Rwanda — tiny in size but densely populated — is an African Union nation still recovering from its own internal ethnic genocide in 1994, which left between 500,000 and 1 million dead. In the Sudan’s Darfur region, fewer than 800 miles to the north, conflicts between the Sudanese military and rebel groups have claimed more than 400,000 lives and displaced more than 2 million, according to the United Nations.
The airlift’s Darfur drop-off point, near the region’s El-Fasher area, is a flat, bleak expanse of dirt spotted with sagebrush.

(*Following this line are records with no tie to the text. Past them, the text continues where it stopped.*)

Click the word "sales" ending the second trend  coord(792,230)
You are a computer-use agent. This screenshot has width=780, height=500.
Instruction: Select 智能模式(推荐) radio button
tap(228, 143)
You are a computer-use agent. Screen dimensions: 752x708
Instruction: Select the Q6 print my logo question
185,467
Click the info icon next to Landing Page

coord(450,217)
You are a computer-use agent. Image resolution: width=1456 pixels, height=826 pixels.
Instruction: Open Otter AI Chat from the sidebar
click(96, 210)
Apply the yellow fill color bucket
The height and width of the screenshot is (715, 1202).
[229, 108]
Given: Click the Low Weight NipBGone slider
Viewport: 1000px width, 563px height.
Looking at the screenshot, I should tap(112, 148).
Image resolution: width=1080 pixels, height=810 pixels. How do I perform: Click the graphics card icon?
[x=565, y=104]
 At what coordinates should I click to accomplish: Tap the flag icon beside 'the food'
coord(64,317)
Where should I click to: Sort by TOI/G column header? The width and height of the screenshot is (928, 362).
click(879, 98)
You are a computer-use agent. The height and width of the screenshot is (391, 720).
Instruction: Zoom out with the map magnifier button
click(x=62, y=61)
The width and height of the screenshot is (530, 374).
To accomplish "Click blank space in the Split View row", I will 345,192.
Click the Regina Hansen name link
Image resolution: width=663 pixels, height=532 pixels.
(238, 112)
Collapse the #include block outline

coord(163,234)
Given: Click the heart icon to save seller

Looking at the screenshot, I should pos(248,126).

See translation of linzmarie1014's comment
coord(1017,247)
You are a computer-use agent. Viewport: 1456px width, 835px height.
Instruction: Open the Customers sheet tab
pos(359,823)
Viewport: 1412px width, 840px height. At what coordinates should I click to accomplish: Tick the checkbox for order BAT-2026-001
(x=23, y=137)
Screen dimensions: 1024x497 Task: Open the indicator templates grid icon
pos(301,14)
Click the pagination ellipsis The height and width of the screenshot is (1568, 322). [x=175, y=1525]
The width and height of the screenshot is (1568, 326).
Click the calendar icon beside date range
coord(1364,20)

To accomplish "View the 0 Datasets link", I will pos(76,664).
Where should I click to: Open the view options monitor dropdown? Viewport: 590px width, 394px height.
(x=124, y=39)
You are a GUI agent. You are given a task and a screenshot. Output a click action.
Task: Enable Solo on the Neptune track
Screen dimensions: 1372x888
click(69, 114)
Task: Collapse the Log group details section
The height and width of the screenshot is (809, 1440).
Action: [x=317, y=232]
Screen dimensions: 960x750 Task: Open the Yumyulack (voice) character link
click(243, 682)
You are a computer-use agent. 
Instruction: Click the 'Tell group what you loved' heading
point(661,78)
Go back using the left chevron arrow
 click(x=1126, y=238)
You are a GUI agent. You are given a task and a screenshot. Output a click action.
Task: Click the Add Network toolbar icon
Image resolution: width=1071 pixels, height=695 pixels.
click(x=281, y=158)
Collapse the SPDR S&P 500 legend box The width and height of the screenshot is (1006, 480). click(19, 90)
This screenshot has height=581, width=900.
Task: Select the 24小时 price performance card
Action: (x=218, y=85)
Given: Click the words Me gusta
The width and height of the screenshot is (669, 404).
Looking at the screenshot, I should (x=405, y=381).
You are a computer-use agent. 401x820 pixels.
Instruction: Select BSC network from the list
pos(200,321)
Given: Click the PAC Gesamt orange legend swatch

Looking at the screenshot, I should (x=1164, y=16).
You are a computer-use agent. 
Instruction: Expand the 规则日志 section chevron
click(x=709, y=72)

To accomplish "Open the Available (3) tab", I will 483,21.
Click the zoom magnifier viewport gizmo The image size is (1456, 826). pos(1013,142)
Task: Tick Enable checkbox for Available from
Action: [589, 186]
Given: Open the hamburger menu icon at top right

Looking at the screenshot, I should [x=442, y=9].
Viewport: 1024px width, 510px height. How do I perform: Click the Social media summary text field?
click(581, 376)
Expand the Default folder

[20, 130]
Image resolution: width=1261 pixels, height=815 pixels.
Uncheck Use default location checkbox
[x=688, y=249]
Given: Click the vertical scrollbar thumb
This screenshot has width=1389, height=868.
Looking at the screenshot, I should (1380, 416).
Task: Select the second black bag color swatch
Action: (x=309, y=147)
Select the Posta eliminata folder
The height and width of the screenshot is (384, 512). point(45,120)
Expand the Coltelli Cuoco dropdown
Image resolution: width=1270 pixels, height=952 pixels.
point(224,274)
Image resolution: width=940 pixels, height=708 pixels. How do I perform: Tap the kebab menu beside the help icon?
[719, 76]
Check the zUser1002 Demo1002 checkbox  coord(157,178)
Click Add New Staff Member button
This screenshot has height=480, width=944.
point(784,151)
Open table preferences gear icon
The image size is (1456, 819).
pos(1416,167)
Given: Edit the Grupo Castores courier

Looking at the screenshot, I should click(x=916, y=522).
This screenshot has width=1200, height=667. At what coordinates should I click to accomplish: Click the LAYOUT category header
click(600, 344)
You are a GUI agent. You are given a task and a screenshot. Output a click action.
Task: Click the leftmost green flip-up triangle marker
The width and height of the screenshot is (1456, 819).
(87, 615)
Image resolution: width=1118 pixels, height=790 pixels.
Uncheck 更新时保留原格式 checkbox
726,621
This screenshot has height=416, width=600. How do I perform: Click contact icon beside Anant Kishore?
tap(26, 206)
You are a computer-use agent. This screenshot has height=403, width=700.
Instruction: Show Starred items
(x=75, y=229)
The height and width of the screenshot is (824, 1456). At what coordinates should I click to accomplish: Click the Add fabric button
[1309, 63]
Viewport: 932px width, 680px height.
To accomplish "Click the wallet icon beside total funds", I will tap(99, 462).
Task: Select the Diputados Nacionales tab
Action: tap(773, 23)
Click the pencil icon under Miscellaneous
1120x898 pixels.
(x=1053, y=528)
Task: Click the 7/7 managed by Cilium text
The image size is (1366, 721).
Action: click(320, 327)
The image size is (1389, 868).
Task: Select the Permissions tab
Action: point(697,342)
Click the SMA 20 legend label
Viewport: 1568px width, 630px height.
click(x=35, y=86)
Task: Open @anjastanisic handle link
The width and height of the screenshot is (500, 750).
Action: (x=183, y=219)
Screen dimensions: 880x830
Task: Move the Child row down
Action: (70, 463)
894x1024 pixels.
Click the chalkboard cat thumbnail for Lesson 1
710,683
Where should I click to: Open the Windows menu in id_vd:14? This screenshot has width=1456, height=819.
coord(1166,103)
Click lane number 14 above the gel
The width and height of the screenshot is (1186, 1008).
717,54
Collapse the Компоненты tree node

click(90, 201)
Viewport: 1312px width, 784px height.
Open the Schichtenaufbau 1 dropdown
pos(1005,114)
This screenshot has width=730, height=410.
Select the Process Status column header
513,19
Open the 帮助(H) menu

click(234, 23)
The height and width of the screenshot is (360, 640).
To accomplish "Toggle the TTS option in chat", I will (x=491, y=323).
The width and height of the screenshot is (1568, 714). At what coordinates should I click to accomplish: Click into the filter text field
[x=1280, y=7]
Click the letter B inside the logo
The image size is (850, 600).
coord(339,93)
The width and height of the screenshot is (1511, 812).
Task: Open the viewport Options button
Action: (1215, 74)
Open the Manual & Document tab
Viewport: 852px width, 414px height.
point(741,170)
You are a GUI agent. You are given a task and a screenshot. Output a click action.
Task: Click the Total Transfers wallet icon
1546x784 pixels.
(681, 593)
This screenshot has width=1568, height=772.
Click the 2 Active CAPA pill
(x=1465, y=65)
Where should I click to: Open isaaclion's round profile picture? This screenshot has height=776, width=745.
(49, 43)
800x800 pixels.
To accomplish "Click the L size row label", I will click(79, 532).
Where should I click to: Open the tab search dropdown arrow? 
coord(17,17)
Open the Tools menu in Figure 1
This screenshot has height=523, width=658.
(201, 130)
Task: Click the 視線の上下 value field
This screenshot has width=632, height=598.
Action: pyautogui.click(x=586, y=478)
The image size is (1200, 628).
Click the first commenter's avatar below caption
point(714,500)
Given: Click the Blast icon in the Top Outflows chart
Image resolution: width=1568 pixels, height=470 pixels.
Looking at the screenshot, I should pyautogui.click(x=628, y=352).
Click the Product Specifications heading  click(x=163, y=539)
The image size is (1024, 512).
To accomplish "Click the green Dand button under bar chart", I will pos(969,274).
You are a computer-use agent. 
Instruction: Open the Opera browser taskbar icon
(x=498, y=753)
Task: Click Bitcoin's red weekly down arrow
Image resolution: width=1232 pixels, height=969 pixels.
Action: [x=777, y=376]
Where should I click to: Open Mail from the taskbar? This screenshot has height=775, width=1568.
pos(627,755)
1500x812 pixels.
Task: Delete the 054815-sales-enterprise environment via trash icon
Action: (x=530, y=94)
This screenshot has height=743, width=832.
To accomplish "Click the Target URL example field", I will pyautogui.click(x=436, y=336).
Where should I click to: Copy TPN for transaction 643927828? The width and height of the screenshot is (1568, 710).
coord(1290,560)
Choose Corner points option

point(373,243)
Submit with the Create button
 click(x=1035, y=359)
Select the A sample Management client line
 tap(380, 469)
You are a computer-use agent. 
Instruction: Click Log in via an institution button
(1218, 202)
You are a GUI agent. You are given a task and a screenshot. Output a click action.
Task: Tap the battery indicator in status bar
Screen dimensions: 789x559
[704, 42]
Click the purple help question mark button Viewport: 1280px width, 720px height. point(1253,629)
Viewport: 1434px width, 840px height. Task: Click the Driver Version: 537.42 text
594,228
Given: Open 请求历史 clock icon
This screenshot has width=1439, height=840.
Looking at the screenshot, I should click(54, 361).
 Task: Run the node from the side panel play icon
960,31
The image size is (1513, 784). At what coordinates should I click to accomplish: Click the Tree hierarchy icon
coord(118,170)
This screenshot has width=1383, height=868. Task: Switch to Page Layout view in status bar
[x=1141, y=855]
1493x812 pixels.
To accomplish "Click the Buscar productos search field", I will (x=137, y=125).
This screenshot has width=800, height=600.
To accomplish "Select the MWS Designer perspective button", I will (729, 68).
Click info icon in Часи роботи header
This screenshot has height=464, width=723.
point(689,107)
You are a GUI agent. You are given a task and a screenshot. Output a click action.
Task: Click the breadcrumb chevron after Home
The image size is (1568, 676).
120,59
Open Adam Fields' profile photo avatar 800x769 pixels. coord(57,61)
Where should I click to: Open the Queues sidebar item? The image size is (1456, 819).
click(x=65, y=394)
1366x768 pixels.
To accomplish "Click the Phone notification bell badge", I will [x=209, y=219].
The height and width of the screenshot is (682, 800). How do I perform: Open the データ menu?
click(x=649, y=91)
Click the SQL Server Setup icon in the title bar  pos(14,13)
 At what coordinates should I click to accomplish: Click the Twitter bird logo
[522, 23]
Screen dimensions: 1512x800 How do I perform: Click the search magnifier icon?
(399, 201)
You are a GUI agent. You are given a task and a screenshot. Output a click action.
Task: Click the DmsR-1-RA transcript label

Therrien was cagey about describing the danger to airmen there, explaining that he was “constantly reassessing our threat and measuring the risks versus rewards.” The C-17s do not deposit troops close to combat zones and the Rwandans must be transported by other vehicles to their end location.
U.N. spokesman Nick Birnback described the airlifts as extremely helpful.
“There are two things that don’t exist within traditional military structures in the developing world: enabling capacities and specialized units. We’re always short of heavy airlift,” he said.
Still, the African Union, which is providing the bulk of the hybrid force’s manpower, is calling on the United Nations to provide more airpower. Gen. Henry Anyidoho, a commander with the United Nations-African Union forces, has said his troops still need more attack helicopters, utility helicopters and heavy-lift transport units.
Though not fully active until early 2008, the peacekeepers are entering Darfur as negotiations between Sudanese leaders and rebel factions remain rocky. In late October, rebel leaders in Darfur stated they will not attend peace talks with the Sudanese government. And on the eve of the U.S. squadron’s airlift of Rwandan members of the hybrid force, al-Qaida leader Osama bin Laden called for a jihad, or holy war, against the new wave of troops backed by the west.
He also called for attacks on the Sudanese government, which harbored bin Laden in the 1990s but has angered the terrorist-in-hiding by allowing the United Nations inside its borders and not strictly adhering to Islamic law.
“It is the duty of the people of Islam in the Sudan and its environs, especially the Arabian Peninsula, to perform jihad against the crusader invaders and wage armed rebellion to remove those who let them in,” said bin Laden, according to a widely circulated translation of an al-Qaida tape released in late October.